Put the text lines of the items below into a JSON list of strings, with one string per line and no blank lines. Leave out the pictures.

━━━ INPUT DATA

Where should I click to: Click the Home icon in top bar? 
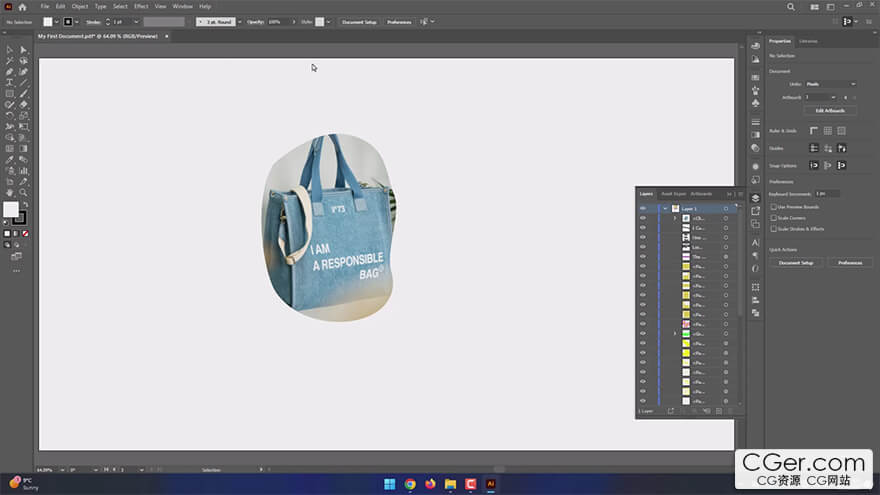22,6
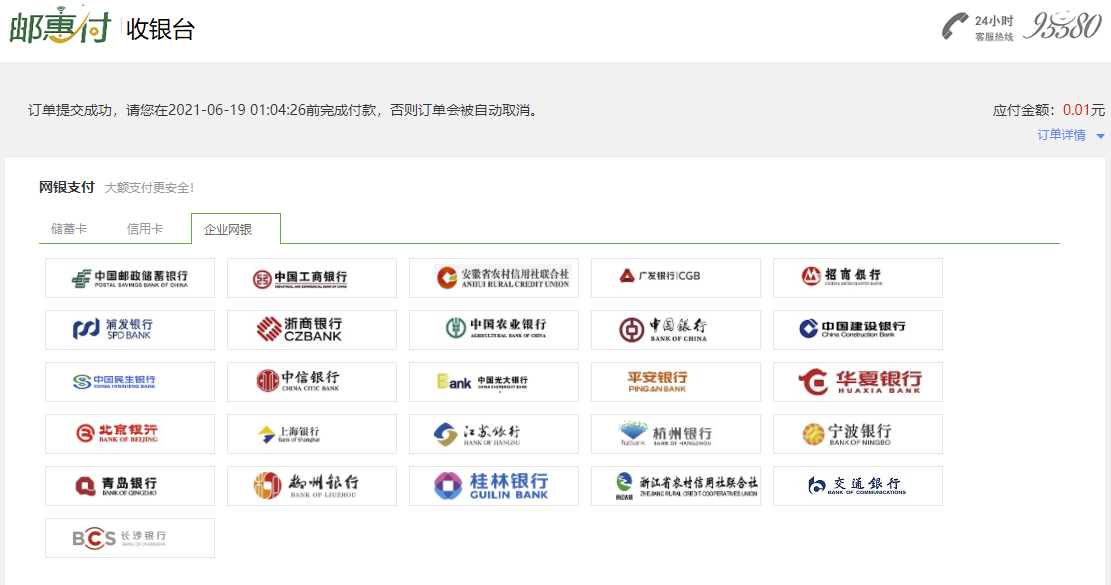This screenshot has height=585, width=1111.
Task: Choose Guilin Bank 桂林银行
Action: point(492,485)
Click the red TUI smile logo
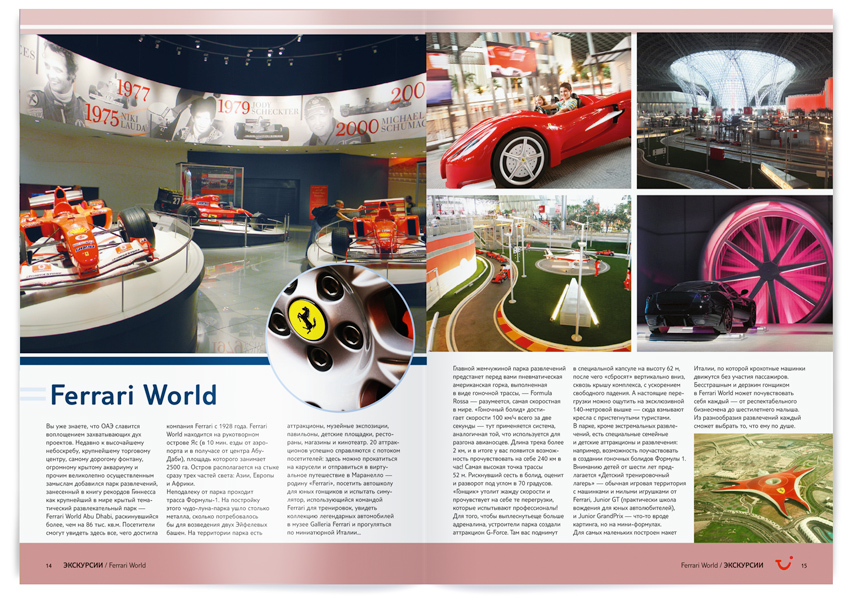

━━━━━━

# [FINISHED ANSWER]
[
  "Where should I click to: Click the Home icon in top bar? ",
  "22,6",
  "This screenshot has height=585, width=1111.",
  "Task: Choose Guilin Bank 桂林银行",
  "Action: point(492,485)",
  "Click the red TUI smile logo"
]